- TEXTE SOURCE:
----------

Comme de nombreux démocrates opposants à la dictature de Gnassingbé Eyadéma et du RPT, Tavio Amorin figurait sur la liste noire des militaires. Tavio Amorin avait tout juste 34 ans . Ingénieur informaticien de formation, il a fait ses études universitaires en France notamment.
On le disait extrémiste. Dans une mémorable « Lettre ouverte à Étienne Éyadéma », il concluait en ces termes : «Votre maintien nous est pénible. Nous avons mal au Togo. Mais puisque vous y êtes, tentez de jouer le rôle qui vous est dévolu. Ou dans un sursaut d’orgueil, de dignité et dans l’intérêt supérieur de la nation, DÉMISSIONNEZ !» Pourtant, il était contre la condamnation à mort d’un homme : « Quel que soit l’homme ! », clamait-il.
Des années après la mort de Tavio, ses assassins, connus des services de police, courent toujours. Le sous-brigadier Yodolou Boukpessi aurait été l’organisateur de la grève des policiers.
« Après son forfait, le gardien de la paix Karéwé se réfugie » à Lomé 2. Puis, il sera convoyé en lieu sûr parmi les siens à Pya.
«L’attentat a eu lieu le 23 juillet. Tavio est mort le 29 juillet à Paris. Le 1 septembre 1992, Boukpessi est parti toucher son chèque de fin de mois à la BTCI de Kara, alors qu’au Conseil des ministres extraordinaire du 24 juillet, le Conseil avait donné l’ordre de suspendre les émoluments de Boukpessi et Karéwé, en attenant la fin de l’enquête.»

----------

Recopiez le passage du texte sur Tavio Amorin qui va de « On le disait » jusqu'à « grève des policiers. », en remplaçant « assassins » par « meurtriers ».

- DONNÉES RECUEILLIES:
----------

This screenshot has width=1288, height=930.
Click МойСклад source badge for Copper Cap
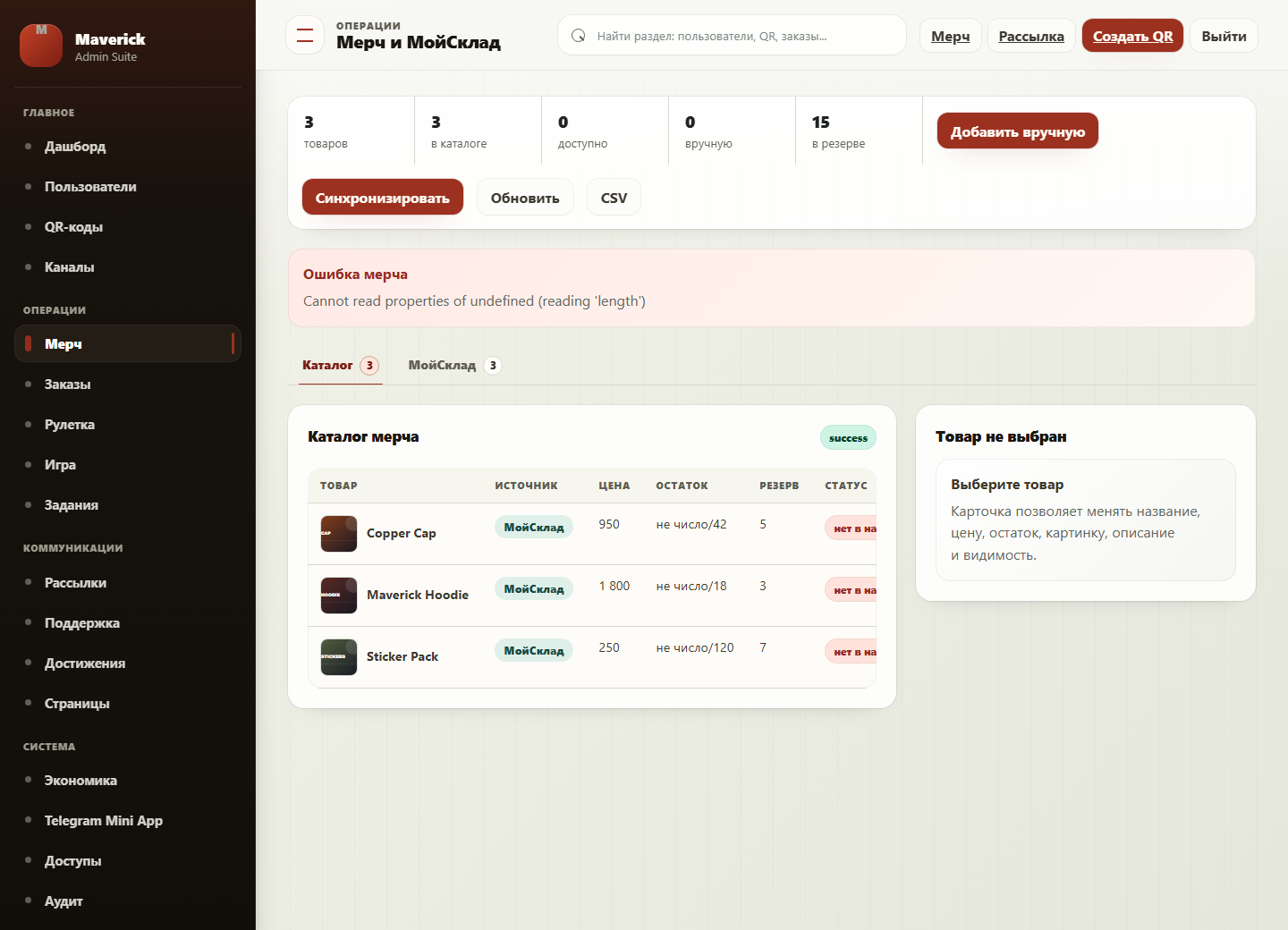point(534,528)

----------

- RÉPONSE:
On le disait extrémiste. Dans une mémorable « Lettre ouverte à Étienne Éyadéma », il concluait en ces termes : «Votre maintien nous est pénible. Nous avons mal au Togo. Mais puisque vous y êtes, tentez de jouer le rôle qui vous est dévolu. Ou dans un sursaut d’orgueil, de dignité et dans l’intérêt supérieur de la nation, DÉMISSIONNEZ !» Pourtant, il était contre la condamnation à mort d’un homme : « Quel que soit l’homme ! », clamait-il.
Des années après la mort de Tavio, ses meurtriers, connus des services de police, courent toujours. Le sous-brigadier Yodolou Boukpessi aurait été l’organisateur de la grève des policiers.